§ REQUIRED WORK
The task calls for every entry to be printed word for word, without the images.

(Saved entries)
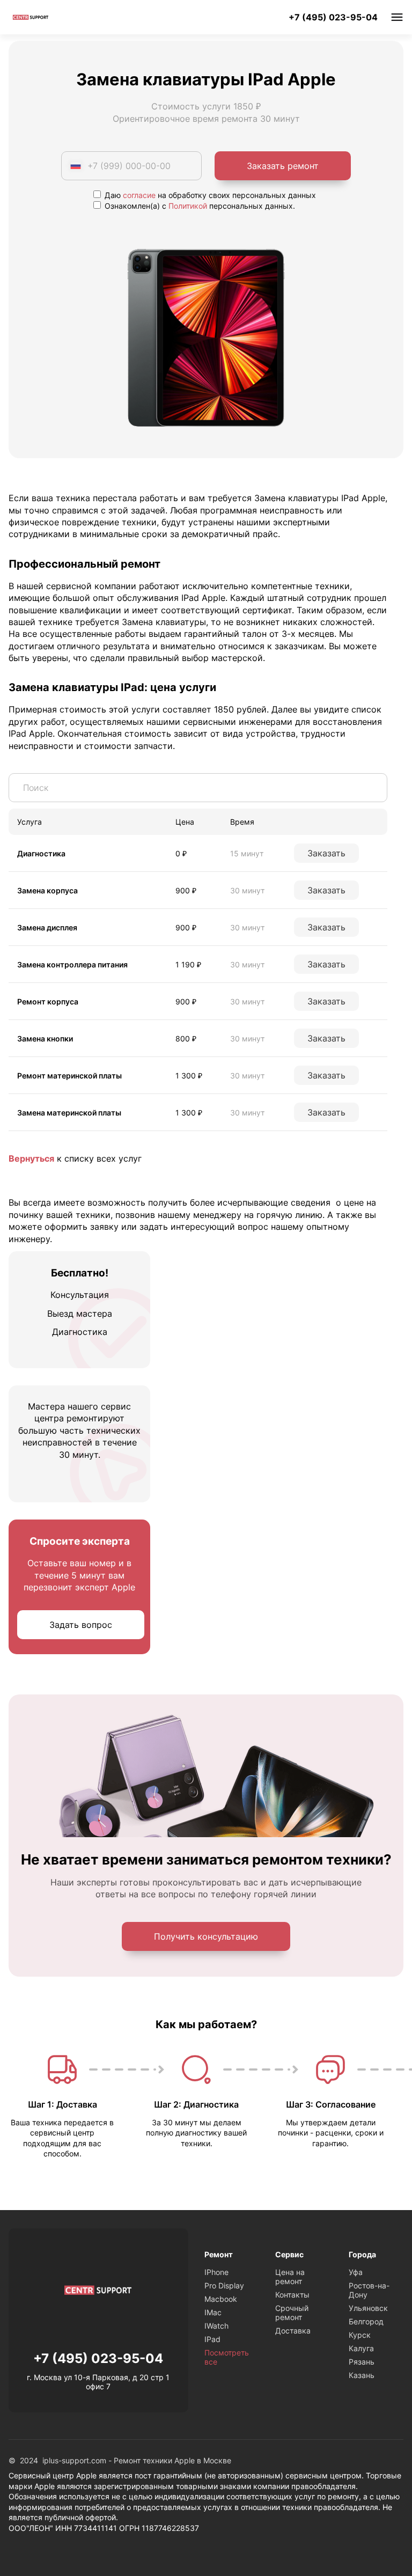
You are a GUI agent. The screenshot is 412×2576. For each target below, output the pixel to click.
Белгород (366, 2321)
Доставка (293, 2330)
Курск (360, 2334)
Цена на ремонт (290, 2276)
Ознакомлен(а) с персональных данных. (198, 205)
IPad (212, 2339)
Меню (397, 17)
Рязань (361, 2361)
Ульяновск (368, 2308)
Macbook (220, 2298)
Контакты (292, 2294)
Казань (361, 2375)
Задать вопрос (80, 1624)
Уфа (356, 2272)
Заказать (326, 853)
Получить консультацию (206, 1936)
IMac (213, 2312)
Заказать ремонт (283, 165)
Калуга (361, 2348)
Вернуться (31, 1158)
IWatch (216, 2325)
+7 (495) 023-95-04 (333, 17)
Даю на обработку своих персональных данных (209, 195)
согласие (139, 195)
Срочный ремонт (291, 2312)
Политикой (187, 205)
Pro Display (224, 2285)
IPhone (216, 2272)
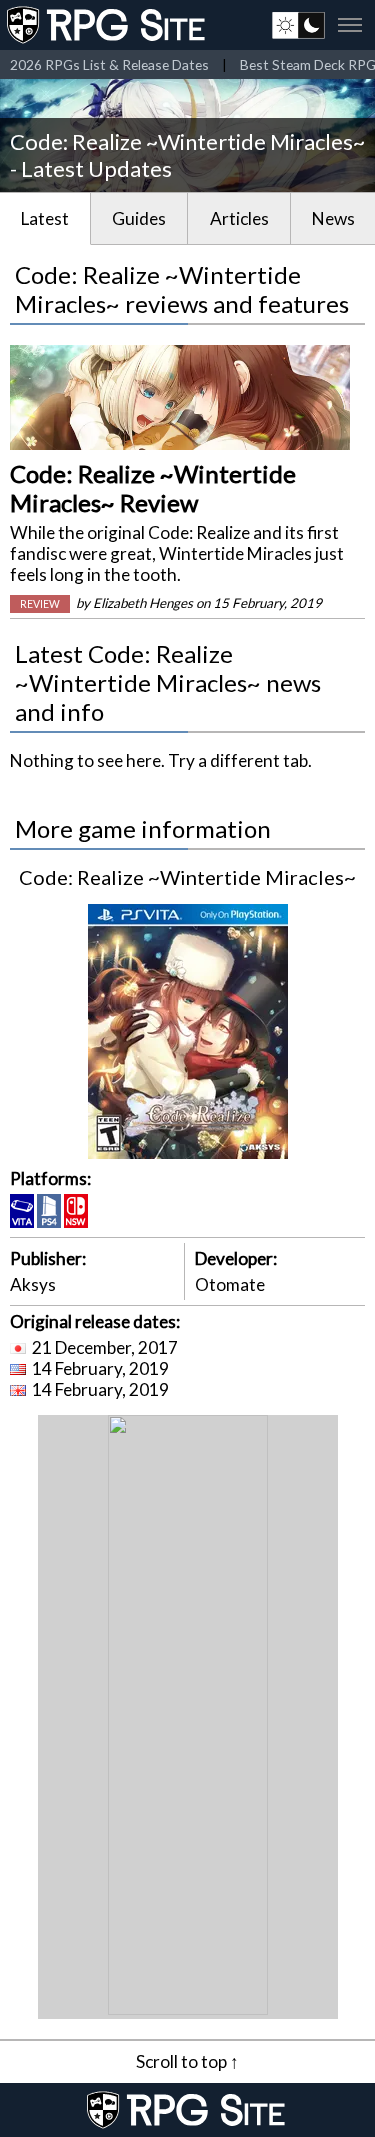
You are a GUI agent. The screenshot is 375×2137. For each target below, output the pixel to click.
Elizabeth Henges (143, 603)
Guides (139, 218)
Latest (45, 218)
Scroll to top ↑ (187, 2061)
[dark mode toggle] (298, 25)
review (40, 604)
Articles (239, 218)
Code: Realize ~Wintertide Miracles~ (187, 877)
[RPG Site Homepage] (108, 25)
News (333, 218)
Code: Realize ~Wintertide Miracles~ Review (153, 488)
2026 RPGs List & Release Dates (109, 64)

§ TASK ANSWER
You are a GUI agent. The screenshot is 412×2576. For each target below, output the pixel to click.
Белгород (366, 2321)
Доставка (293, 2330)
Курск (360, 2334)
Цена на ремонт (290, 2276)
Ознакомлен(а) с персональных данных. (198, 205)
IPad (212, 2339)
Меню (397, 17)
Рязань (361, 2361)
Ульяновск (368, 2308)
Macbook (220, 2298)
Контакты (292, 2294)
Казань (361, 2375)
Задать вопрос (80, 1624)
Уфа (356, 2272)
Заказать (326, 853)
Получить консультацию (206, 1936)
IMac (213, 2312)
Заказать ремонт (283, 165)
Калуга (361, 2348)
Вернуться (31, 1158)
IWatch (216, 2325)
+7 (495) 023-95-04 (333, 17)
Даю на обработку своих персональных данных (209, 195)
согласие (139, 195)
Срочный ремонт (291, 2312)
Политикой (187, 205)
Pro Display (224, 2285)
IPhone (216, 2272)
You are a GUI agent. The screenshot is 375×2137. For each target below, output the pixel to click.
Elizabeth Henges (143, 603)
Guides (139, 218)
Latest (45, 218)
Scroll to top ↑ (187, 2061)
[dark mode toggle] (298, 25)
review (40, 604)
Articles (239, 218)
Code: Realize ~Wintertide Miracles~ (187, 877)
[RPG Site Homepage] (108, 25)
News (333, 218)
Code: Realize ~Wintertide Miracles~ Review (153, 488)
2026 RPGs List & Release Dates (109, 64)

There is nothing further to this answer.